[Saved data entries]
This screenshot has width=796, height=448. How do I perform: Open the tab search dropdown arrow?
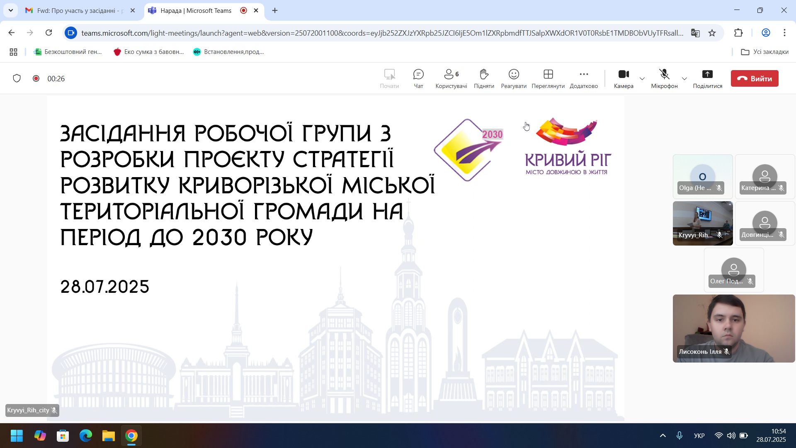(11, 10)
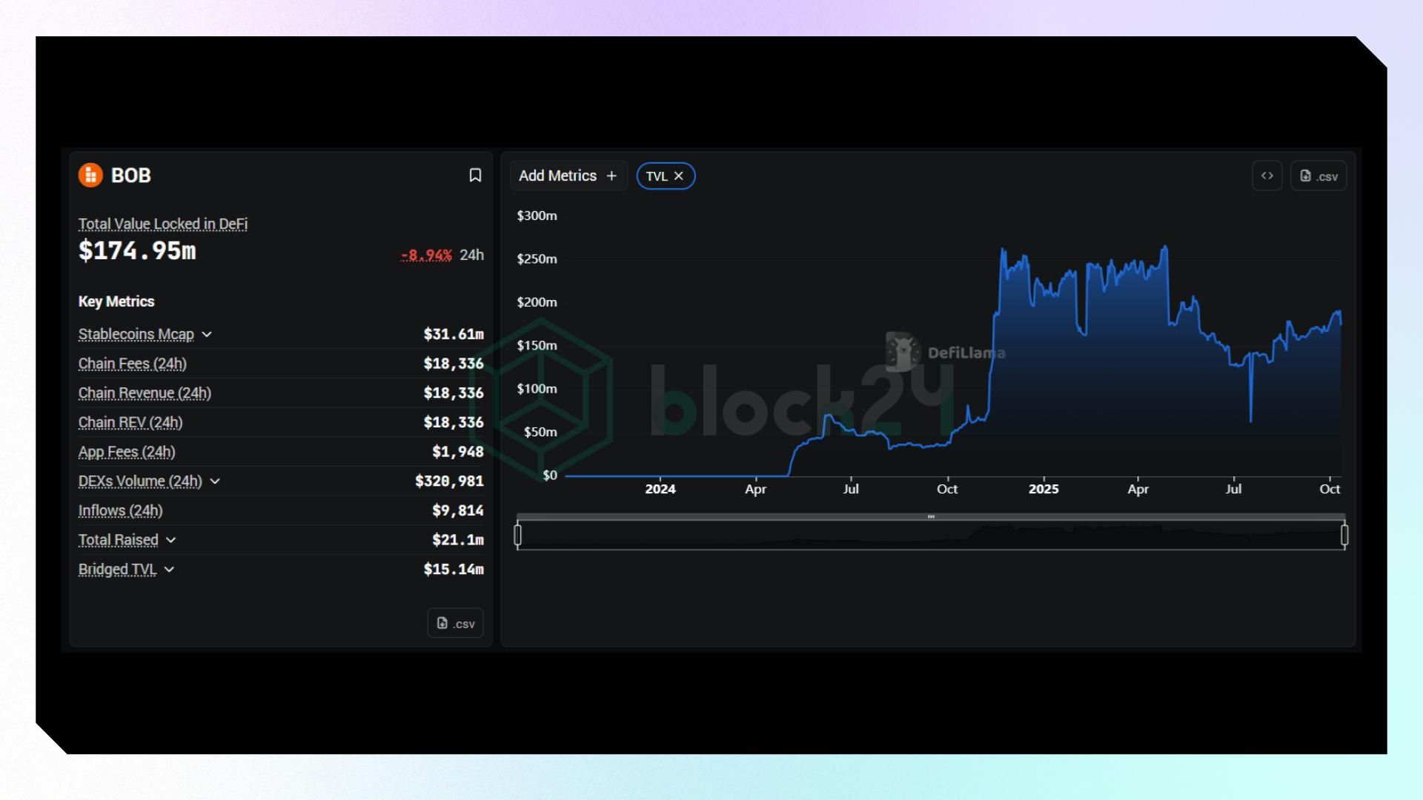Click the DefiLlama watermark logo
1423x800 pixels.
[x=903, y=352]
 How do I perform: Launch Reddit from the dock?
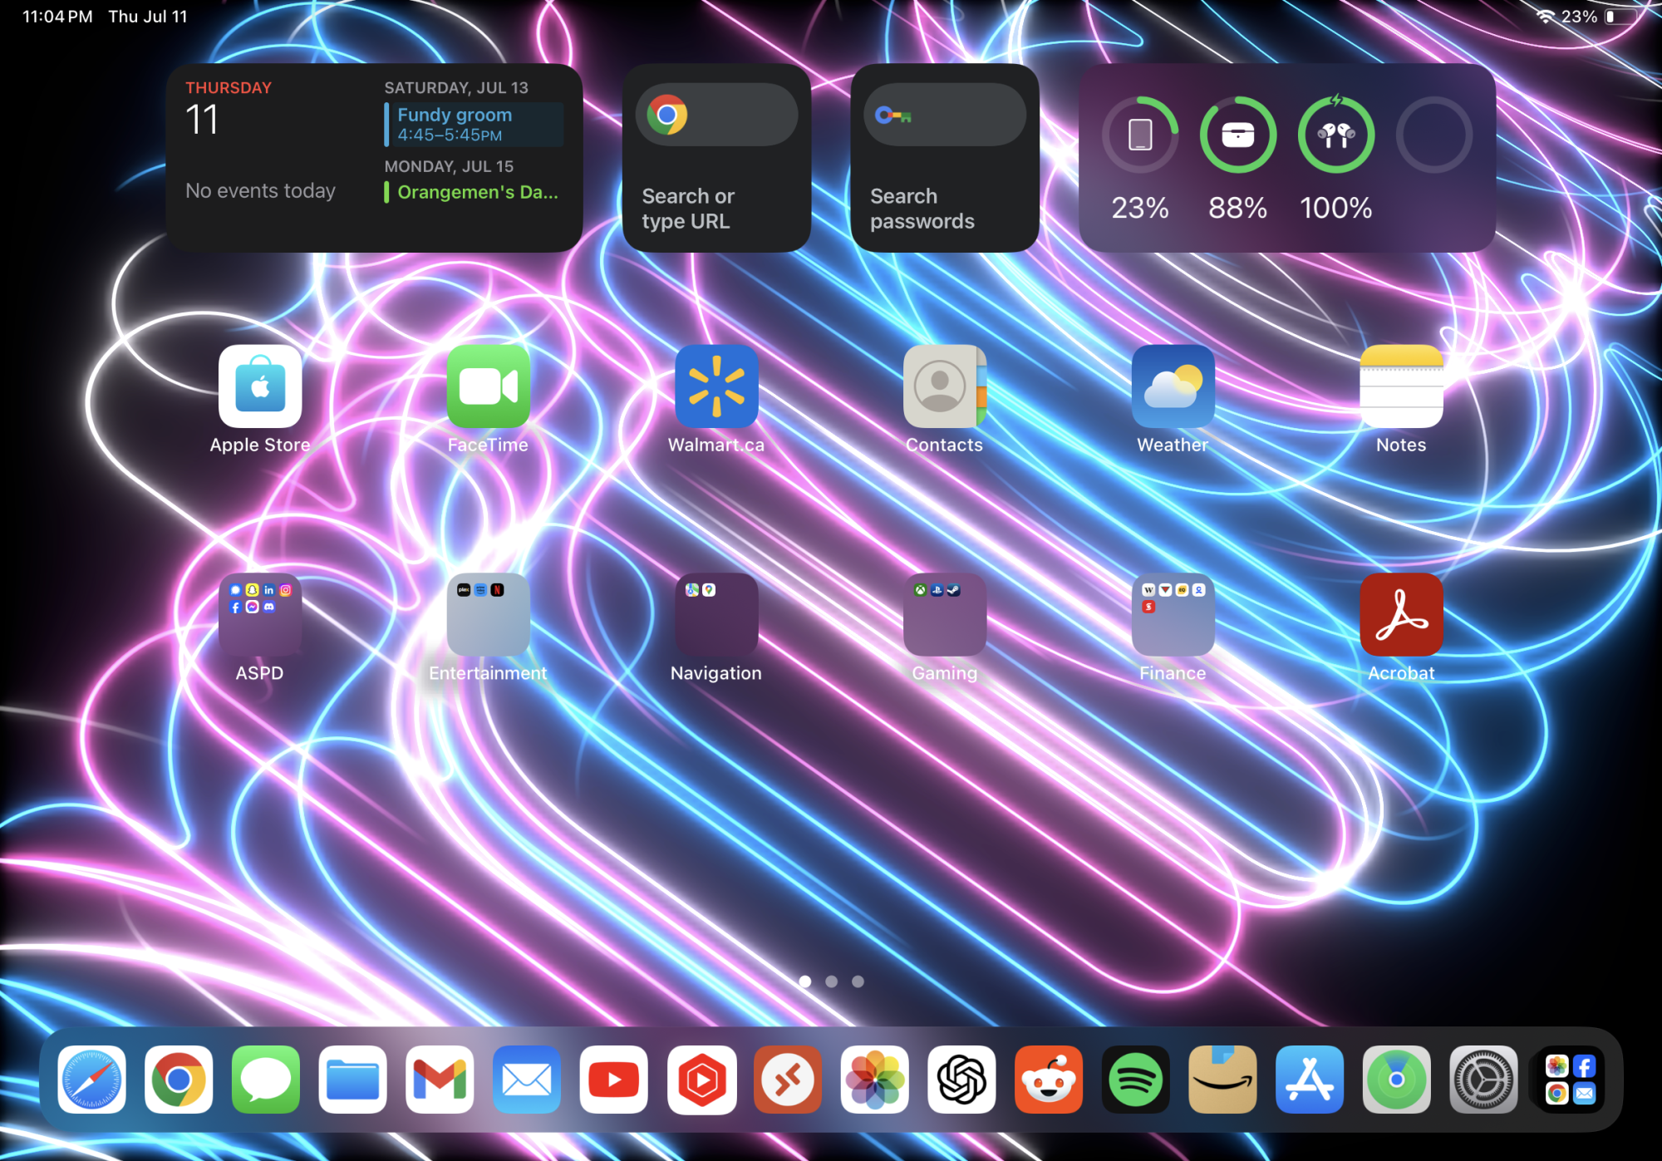(x=1048, y=1080)
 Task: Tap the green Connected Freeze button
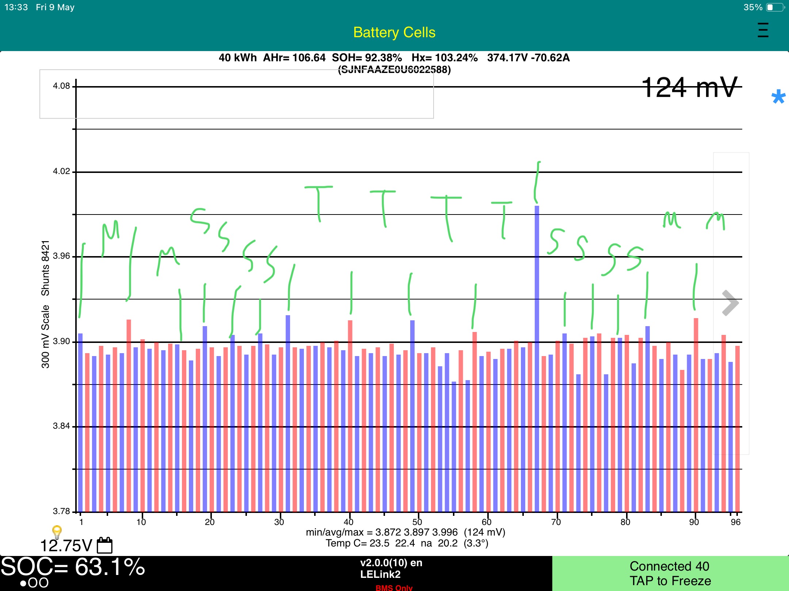tap(670, 573)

→ What you need to do
Would you output the data above exactly as written, but with no images?

→ Answer below
This screenshot has width=796, height=448. How do I perform: Open the tab search dropdown arrow?
(11, 10)
Click the DefiLlama watermark logo
1423x800 pixels.
[x=903, y=352]
 How do I perform: Launch Reddit from the dock?
(x=1048, y=1080)
 Task: Tap the green Connected Freeze button
tap(670, 573)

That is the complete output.